Re the right brain and left brain stuff, that's all it should be now, as the idea was based on some early studies done on split brain patients that have been well refuted. The idea that someone is "either" naturally creative/intuitive or naturally analytical/logical (and that these qualities are diametrically opposed) is still an entrenched social meme.

You're talking about sex not gender.

And one of the reasons that this kind of thing makes me go o_O is that it bulldozes people who are trans.

And it does it in particularly cruel ways, while the people doing it are safely oblivious.

Sex is not gender.

Gender is a social construct. Sex is biological, and for a number of very complex, often confusing reasons, gender may be closely associated with sex, but (especially in a QUILTBAG context) gender is emphatically not the same as sex.

My bad. I was being sloppy in my usage. Honestly, with regards to humans, I really think biological sex dictates very little, if anything, that is absolute. We're just too darned complex.

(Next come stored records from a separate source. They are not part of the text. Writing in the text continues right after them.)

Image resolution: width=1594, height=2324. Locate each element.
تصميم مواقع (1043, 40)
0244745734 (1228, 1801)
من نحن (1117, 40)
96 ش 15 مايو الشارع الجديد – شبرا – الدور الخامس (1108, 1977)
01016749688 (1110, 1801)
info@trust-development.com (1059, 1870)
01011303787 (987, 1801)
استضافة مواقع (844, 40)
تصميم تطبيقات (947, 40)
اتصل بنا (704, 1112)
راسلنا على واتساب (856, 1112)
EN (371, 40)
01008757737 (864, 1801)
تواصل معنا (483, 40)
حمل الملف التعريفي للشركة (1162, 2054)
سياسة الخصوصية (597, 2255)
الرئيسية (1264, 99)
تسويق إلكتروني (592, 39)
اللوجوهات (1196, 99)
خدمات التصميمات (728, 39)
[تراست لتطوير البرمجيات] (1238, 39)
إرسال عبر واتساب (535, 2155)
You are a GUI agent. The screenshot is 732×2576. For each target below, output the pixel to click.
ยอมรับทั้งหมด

I can't get past the feeling sometimes that when the media selectively announces the result of a "biological differences" study (often out of context as well), they are sort of trying to chastise people who don't fit the mold in one way or another (which is an awfully large number of people) by implying they're either in some state of denial, or biologically abnormal. This ticks me off. I hope I didn't give the impression I was dissing or dismissing people who are transgender.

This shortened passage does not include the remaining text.